Global oil prices rose for a third straight session on Tuesday as the widening US-Israeli conflict with Iran increased concerns over supply disruptions from the Middle East, one of the world’s key oil-producing regions.

Brent crude futures were trading at $79.44 a barrel at 0400 GMT, up $1.70 or 2.2%. On Monday, Brent surged to as high as $82.37, its highest level since January 2025, before easing and settling 6.7% higher.

US West Texas Intermediate crude rose $1.17, or 1.6%, to $72.40 a barrel. In the previous session, WTI climbed to its highest since June 2025 before pulling back, though it still ended 6.3% higher.

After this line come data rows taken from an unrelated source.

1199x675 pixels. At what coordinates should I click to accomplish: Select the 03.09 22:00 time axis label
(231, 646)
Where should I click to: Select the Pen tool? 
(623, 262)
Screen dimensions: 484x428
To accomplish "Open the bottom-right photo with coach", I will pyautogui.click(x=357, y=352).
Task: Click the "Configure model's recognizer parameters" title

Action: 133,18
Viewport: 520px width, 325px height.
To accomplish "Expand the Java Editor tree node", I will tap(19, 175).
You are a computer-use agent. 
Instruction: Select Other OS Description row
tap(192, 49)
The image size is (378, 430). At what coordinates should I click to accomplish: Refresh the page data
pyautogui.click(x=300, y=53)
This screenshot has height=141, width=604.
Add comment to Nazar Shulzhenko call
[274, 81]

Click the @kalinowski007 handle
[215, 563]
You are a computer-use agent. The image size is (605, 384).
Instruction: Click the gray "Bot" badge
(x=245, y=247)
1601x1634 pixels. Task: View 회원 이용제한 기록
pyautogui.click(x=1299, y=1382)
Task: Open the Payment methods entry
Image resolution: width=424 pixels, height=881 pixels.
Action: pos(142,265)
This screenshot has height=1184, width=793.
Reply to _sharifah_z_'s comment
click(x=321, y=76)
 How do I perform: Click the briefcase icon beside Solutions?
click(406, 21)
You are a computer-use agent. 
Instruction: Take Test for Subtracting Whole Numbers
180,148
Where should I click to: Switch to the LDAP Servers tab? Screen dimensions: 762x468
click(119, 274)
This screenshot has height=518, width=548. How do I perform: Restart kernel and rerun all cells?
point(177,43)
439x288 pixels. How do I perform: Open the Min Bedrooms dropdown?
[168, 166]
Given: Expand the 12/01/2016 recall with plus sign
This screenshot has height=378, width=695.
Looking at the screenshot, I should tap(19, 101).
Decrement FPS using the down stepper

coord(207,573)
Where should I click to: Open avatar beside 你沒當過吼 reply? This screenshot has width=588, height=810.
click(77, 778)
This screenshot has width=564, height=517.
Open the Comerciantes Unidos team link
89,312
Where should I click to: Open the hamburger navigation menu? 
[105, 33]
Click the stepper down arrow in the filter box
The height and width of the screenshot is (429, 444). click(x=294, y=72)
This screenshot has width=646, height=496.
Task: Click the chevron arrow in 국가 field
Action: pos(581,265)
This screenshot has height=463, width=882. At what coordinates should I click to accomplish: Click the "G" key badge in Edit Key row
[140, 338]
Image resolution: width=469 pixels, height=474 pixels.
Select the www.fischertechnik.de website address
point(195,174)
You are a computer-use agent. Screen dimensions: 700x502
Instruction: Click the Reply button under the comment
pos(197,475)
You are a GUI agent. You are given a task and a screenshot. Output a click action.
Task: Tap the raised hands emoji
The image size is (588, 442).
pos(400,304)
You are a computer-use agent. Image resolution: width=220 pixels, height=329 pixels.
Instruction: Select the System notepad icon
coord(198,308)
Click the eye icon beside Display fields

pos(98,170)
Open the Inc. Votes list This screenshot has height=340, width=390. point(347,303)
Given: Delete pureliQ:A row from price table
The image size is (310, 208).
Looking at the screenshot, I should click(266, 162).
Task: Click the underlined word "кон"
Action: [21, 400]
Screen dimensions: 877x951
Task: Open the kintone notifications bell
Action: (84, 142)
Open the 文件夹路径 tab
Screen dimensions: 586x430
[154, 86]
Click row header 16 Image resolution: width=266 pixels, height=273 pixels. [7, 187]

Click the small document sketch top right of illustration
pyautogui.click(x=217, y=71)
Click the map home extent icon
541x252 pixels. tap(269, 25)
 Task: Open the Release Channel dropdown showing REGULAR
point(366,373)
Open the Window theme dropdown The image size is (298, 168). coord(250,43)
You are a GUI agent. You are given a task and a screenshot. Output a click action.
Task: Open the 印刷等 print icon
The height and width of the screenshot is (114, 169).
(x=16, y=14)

SUPPLY FEARS FROM STRAIT OF HORMUZ

The main concern in the market remains the Strait of Hormuz, a narrow waterway through which about 20% of the world’s oil and gas supply passes.

Tony Sycamore, market analyst at IG, told Reuters, “With no quick de-escalation in sight, the Strait of Hormuz effectively closed and Iran showing a willingness to target energy infrastructure in the region, upside risks remain and they grow the longer the conflict drags on.”

The US and Israel widened their air operations against Iran on Monday, with Israel attacking Lebanon and Iran responding with strikes against energy infrastructure in Gulf countries and against tankers in the Strait of Hormuz.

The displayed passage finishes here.